Mexican Rice and Bean Soup

4 Servings

You can add the rice to the crock pot along with the 1 cup of water when you add the rest of the ingredients. The rice becomes very soft, so I prefer to cook it separately.

Ingredients

  • 1/2 cup onions chopped

  • 1 hot pepper (cayenne or jalapeno) minced

  • 1/3 cup green bell peppers chopped

  • 1 clove garlic minced

  • 1 tablespoon oil

  • 4 ounce package sliced dried beef

  • 1 19 oz. can tomato juice

  • 1/2 cup water

  • 1 15 oz. can pinto beans or chili beans

  • 1 teaspoon paprika

  • 1 tablespoon chili powder

  • 1/2 teaspoon salt

  • 1/4 teaspoon pepper

Directions

  • Cook onion, peppers, and garlic in oil (I chop the vegetables in a mini-food processor to chop very fine).

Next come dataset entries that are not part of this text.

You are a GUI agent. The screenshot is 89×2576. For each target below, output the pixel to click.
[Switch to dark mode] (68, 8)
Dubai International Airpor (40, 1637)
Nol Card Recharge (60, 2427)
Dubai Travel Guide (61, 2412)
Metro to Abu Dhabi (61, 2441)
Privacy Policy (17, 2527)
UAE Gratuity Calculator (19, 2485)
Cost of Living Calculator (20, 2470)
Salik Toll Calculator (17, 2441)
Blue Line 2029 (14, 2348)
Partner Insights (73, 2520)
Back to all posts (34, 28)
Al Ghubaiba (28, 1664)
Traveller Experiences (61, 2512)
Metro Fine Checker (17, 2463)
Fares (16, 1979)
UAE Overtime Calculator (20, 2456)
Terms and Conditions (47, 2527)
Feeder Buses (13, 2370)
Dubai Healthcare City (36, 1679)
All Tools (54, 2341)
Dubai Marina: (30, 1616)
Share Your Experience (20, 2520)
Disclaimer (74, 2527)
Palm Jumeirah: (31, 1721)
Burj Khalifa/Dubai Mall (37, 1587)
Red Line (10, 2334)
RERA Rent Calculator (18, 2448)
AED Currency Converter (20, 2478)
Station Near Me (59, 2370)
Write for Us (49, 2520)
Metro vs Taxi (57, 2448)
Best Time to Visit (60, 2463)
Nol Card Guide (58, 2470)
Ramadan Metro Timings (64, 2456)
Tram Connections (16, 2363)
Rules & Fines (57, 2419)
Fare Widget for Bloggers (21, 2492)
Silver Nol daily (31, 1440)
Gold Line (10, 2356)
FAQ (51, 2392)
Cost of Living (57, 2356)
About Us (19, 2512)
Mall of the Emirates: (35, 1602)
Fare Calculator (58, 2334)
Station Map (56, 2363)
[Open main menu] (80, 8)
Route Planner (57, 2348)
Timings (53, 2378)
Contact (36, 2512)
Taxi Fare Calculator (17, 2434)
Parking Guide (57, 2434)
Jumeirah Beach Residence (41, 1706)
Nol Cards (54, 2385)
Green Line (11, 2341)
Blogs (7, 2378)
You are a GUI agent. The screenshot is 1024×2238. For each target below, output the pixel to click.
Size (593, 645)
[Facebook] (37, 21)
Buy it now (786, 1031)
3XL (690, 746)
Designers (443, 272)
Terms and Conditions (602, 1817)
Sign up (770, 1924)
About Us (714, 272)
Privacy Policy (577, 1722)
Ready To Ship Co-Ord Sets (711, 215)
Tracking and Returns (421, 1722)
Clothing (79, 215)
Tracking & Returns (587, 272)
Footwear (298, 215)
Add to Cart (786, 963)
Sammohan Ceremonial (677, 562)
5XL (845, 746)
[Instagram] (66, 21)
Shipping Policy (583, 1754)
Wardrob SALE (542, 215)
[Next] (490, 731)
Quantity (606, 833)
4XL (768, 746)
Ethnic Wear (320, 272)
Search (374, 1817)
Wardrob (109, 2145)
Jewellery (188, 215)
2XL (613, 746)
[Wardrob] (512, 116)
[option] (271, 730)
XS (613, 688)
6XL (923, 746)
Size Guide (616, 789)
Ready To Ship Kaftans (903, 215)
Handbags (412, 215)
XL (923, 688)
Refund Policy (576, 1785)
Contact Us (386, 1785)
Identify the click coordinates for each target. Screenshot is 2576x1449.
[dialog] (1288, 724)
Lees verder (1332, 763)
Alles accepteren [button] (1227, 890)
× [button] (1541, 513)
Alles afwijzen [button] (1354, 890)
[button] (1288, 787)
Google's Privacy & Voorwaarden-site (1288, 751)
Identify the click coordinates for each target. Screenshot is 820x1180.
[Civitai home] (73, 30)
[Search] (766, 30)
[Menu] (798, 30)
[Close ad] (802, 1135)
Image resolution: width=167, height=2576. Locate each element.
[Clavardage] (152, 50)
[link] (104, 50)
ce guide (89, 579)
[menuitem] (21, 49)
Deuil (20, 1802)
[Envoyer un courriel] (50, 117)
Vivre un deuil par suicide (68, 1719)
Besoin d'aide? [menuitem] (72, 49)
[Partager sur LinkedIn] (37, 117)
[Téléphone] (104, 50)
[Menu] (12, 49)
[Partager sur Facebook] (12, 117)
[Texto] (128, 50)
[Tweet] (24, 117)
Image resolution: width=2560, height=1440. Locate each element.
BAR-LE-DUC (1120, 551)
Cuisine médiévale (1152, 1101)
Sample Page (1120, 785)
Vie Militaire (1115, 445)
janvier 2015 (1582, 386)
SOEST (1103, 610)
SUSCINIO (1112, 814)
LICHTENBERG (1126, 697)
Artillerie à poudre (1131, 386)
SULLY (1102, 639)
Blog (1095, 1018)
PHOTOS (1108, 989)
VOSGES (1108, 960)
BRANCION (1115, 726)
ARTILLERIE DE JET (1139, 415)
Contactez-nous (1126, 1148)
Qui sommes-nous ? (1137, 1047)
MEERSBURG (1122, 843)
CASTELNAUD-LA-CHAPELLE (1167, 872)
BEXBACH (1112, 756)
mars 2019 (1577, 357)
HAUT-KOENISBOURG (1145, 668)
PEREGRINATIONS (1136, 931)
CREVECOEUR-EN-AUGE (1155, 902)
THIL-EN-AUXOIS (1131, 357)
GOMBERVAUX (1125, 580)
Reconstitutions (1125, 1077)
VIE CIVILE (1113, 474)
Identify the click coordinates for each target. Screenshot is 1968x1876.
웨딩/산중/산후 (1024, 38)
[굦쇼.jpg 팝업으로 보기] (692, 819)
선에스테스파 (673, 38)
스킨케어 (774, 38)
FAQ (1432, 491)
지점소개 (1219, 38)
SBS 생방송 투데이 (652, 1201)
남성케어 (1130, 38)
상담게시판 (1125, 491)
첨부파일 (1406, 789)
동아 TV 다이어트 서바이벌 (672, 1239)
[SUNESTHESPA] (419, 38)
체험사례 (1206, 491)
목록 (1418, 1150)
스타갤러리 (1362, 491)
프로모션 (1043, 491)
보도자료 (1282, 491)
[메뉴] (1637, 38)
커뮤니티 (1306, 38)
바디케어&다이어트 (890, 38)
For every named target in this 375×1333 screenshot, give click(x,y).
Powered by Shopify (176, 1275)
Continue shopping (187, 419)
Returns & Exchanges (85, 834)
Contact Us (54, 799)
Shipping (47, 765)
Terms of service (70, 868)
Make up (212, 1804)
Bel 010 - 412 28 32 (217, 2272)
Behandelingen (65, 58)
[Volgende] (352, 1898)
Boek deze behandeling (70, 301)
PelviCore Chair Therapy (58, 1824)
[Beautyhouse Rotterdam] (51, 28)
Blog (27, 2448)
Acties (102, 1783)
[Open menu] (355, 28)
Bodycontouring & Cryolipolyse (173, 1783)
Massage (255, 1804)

  • Transfer to crock pot.

  • Cut beef into strips and add to pot.

  • Add tomato juice, water, undrained beans, paprika, chili powder, salt and pepper.

  • Stir to mix.

  • Cook on low 4 to 6 hours.

  • Toward the end of the cooking time, cook 1/2 cup of rice in 1 cup of water and 1/2 teaspoon of salt.

  • Stir into crock pot and cook another 5 to 10 minutes.